- Description of the task -
Which lines below contain the word "agent"? Copy each of them.

- Given records -
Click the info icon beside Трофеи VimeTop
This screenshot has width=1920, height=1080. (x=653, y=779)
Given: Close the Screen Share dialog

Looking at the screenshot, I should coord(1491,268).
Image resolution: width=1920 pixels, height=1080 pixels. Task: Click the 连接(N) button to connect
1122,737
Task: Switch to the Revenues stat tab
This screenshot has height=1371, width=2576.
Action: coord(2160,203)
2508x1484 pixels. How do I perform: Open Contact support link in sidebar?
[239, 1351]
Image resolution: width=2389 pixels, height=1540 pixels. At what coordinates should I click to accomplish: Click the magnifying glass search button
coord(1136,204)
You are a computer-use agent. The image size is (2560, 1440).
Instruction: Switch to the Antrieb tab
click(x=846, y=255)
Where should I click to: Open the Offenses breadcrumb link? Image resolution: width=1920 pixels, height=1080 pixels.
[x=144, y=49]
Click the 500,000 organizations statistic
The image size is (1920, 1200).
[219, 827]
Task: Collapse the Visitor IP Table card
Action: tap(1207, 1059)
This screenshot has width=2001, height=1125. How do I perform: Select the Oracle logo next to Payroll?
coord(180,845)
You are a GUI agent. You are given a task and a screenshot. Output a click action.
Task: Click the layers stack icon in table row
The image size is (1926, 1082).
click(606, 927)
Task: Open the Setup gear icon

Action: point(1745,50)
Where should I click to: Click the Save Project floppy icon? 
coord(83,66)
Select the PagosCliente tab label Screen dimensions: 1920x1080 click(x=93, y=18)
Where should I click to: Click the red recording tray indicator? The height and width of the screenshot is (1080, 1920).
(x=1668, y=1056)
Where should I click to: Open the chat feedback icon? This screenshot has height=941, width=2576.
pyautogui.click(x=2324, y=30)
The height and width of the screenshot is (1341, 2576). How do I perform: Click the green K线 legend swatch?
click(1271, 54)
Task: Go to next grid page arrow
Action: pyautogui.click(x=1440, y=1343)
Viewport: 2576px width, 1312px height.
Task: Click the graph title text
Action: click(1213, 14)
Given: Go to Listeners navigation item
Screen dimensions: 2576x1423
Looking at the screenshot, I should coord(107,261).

- Response box -
You are a computer-use agent. The image size is (2560, 1440).
You are a GUI agent. You are given a task and a screenshot. Output a click action.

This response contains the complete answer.